Philip Gays Wants to ‘Represent the People’

“I want to represent the people,” said Phillip Gay, 62, a candidate for City Commissioner Ward 2 in the Feb. 13 city election.

Gay, who is retired from his 37 years working at Whirlpool in Fort Smith, said he is a native of Sequoyah County and his family goes back generations in the community.

“My great-grandfather had a store in 1912 in the community,” he said. “It was the second store in the community.

“I felt like it was time to give back to the community,” Gay said.

Gay said the three most important issues for Sallisaw are jobs, lower taxes, and activities for children. He would also like to see the downtown area brought up to date.

“My two kids had to move off to get good jobs,” Gay said.

His daughter, Amye McCarley, now lives in Fort Smith and serves as an insurance specialist at Mercy Hospital, and his son, Jesse Gay, lives in Jonesboro, Ark., where he is an operations manager for TrinityRail and a Pentecostal minister.

About lower taxes, Gay pointed out that many residents are on fixed incomes and must constantly adjust their budgets to make ends meet.

About children’s activities, Gay said he wants to see modern and expanded activity sites.

“That is the same swimming pool I swam in,” he said, suggesting a new swimming pool for kids.

About specific issues, Gay said the following.

-About modernizing the city’s wastewater treatment plant, Gay said, “I don’t know how we’d pay for it. It is a necessity. We have to have it.”

Gay said, if elected, he would study the issue in depth.

-About enticing new business and industry to the city, Gay said, “I have people telling me new businesses have a hard time locating in town.”

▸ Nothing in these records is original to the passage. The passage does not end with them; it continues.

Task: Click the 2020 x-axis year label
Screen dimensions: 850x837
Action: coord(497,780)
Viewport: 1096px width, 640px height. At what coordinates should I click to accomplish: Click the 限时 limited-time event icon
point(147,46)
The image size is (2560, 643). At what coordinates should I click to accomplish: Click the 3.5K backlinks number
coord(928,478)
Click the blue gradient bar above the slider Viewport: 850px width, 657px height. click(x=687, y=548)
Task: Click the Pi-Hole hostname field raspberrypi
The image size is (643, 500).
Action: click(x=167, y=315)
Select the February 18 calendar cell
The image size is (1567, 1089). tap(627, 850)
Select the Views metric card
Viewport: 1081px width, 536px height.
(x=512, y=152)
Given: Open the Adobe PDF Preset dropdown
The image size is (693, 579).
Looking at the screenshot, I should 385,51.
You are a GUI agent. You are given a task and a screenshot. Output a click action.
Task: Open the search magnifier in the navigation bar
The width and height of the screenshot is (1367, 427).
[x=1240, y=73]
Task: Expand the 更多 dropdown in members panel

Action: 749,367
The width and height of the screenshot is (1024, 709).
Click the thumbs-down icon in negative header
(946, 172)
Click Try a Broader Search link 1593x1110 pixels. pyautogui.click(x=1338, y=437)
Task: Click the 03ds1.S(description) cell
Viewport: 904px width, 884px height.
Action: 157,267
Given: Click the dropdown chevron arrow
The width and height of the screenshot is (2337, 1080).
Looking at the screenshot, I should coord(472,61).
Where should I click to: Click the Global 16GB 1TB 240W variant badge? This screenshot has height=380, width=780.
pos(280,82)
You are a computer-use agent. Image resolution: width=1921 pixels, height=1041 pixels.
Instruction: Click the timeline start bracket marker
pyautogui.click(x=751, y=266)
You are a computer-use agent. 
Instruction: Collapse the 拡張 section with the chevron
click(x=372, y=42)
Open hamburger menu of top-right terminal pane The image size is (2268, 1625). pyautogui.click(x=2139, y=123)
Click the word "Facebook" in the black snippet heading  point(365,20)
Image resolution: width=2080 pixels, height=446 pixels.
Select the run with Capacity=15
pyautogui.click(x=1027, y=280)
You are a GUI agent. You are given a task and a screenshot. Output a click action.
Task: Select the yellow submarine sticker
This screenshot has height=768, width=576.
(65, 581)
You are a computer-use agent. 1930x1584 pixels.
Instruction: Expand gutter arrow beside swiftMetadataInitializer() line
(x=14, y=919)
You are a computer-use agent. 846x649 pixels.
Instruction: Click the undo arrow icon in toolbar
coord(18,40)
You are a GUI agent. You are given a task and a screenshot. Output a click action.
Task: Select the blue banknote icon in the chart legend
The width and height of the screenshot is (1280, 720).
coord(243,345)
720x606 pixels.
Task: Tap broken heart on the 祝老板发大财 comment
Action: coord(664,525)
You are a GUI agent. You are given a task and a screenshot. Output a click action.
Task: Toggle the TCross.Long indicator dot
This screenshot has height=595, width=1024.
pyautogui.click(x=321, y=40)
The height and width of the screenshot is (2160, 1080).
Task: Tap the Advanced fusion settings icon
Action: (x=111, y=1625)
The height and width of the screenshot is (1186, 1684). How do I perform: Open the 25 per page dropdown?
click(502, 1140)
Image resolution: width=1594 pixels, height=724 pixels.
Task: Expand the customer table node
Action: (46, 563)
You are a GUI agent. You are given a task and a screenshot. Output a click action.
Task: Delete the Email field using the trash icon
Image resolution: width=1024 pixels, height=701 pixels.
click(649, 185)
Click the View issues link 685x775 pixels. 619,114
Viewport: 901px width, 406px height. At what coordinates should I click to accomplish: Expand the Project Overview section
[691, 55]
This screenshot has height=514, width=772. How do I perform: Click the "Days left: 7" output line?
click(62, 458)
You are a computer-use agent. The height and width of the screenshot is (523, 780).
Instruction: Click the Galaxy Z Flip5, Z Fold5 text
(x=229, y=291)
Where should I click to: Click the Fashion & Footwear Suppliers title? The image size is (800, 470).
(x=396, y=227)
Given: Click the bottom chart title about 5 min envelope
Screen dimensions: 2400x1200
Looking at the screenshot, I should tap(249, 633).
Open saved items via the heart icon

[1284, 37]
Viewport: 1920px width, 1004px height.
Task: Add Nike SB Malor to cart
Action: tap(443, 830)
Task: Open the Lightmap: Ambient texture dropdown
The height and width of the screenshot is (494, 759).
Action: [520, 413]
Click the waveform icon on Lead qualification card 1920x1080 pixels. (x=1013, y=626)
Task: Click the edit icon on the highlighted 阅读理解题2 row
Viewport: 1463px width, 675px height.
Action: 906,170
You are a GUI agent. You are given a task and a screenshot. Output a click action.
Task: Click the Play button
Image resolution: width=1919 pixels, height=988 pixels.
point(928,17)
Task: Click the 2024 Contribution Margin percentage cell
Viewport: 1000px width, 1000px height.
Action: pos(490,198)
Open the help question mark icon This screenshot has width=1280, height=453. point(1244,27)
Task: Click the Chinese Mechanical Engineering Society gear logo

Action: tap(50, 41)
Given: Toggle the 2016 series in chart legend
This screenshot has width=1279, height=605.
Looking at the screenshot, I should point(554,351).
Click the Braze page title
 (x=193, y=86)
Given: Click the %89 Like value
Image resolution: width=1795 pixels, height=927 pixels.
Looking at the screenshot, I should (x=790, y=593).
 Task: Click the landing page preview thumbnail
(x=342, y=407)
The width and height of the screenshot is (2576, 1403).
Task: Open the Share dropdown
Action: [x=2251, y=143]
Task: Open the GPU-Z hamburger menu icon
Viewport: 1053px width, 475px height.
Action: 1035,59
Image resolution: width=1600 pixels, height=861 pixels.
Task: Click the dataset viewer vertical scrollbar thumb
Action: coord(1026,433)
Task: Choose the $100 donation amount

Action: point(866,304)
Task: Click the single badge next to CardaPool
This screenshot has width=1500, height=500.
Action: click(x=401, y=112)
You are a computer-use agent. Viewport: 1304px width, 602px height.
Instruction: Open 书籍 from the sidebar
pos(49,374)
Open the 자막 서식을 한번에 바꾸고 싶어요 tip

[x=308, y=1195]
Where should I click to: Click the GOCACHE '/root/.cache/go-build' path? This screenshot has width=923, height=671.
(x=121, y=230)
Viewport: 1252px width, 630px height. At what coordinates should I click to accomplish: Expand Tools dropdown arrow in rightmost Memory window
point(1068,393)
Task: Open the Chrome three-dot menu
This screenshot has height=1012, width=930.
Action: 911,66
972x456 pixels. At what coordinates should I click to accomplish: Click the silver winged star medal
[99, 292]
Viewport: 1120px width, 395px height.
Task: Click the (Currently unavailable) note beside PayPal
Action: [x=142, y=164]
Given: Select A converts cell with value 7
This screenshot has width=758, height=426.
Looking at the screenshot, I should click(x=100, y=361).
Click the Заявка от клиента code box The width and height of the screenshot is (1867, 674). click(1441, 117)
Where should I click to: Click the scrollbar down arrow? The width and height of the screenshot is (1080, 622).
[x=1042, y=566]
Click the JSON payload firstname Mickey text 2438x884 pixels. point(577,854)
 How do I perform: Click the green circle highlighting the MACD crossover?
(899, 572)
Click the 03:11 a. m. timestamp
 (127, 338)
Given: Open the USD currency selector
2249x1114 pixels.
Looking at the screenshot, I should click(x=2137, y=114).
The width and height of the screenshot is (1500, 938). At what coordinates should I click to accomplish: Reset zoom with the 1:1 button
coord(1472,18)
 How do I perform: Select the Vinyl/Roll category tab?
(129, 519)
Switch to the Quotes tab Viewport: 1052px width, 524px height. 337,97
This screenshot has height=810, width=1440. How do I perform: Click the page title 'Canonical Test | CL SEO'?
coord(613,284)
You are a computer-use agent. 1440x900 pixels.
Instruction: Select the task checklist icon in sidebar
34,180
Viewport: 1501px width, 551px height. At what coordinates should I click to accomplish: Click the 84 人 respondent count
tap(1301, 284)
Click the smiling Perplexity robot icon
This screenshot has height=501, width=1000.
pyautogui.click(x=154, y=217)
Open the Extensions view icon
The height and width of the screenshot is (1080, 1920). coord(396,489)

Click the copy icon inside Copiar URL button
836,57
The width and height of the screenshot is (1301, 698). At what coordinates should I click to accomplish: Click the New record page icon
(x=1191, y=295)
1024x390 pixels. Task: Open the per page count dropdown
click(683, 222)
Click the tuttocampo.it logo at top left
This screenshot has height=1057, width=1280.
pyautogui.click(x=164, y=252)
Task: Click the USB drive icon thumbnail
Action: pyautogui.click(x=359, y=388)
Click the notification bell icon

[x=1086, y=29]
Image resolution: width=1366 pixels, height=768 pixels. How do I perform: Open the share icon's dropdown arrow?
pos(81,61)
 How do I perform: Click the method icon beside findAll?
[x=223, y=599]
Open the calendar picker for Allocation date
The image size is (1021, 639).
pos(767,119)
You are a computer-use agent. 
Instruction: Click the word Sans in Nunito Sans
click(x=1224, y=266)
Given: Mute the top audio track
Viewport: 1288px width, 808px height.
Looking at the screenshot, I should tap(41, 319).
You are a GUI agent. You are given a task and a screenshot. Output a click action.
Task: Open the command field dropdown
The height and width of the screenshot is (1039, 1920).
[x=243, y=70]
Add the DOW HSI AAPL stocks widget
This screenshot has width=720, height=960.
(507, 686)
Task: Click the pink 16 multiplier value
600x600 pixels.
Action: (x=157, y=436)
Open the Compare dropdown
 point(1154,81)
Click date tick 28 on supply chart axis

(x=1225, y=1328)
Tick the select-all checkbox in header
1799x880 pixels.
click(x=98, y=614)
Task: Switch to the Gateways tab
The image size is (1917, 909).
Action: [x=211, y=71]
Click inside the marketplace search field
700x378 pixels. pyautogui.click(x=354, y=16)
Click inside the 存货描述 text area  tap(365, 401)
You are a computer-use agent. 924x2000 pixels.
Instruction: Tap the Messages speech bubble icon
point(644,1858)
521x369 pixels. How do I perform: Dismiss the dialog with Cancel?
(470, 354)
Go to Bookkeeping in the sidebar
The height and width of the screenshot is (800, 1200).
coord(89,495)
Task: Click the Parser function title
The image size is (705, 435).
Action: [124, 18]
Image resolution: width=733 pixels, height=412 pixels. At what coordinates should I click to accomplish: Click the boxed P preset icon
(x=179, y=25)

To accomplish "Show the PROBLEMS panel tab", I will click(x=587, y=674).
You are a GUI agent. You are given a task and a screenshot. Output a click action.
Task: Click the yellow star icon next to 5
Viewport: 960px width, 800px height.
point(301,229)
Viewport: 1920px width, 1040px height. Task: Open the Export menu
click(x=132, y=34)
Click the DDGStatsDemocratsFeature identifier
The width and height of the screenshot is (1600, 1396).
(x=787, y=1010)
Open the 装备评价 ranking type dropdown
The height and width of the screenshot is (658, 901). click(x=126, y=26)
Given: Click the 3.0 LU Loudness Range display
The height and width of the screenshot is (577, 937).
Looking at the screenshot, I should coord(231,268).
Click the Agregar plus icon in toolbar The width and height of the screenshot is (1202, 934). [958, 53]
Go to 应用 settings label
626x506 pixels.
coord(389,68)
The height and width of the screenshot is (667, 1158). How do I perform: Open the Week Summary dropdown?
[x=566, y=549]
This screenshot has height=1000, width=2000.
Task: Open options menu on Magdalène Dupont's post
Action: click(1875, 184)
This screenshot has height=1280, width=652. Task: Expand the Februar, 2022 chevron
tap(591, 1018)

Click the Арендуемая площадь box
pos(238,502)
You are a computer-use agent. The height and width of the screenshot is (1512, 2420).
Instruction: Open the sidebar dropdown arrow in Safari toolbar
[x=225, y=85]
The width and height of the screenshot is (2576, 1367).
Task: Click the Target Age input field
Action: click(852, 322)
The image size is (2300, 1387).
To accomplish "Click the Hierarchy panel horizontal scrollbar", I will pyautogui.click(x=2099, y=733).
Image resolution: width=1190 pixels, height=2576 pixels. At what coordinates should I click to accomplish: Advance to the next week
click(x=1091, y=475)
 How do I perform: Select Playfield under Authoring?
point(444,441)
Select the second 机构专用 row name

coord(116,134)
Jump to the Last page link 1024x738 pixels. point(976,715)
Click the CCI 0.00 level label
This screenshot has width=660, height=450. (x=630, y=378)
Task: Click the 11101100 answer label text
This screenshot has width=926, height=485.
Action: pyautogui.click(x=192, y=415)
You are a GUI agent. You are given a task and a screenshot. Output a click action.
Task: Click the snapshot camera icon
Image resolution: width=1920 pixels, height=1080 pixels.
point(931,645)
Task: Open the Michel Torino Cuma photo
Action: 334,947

He said one man who wanted to open a business faced so many expensive city building regulations that he plans to move his new business outside city limits.

City regulations and fees, Gay said, “Need to be mapped out, made more clear. Poteau and Stilwell have took off (economically). We need to see what they are doing and do some research on the rules and regulations.”

-About the city charter, Gay said that, if elected, he would have to do more research on updating the charter.

-About utility rate hikes, Gay said there should be no increases.

-About food trucks in town, Gay said, “I think they are good, but some businesses don’t want the competition.”

Gay said one of the best things in Sallisaw is the police department’s Halloween on Elm Street. He would also like to see businesses such as a skating rink, a bowling alley and a new movie theater locate in Sallisaw.

“And I’d love to see the racetrack reopen,” he said. “We ran a few Thoroughbred horses.”

But Gay said the trip to Claremore to race at the Cherokee Nation’s Will Rogers Downs was too inconvenient and costly. He said the Blue Ribbon Downs property could host a variety of businesses.

“It had a lot to do with our economy,” Gay said.

And Gay said he would help the chamber because “More business means less taxes.”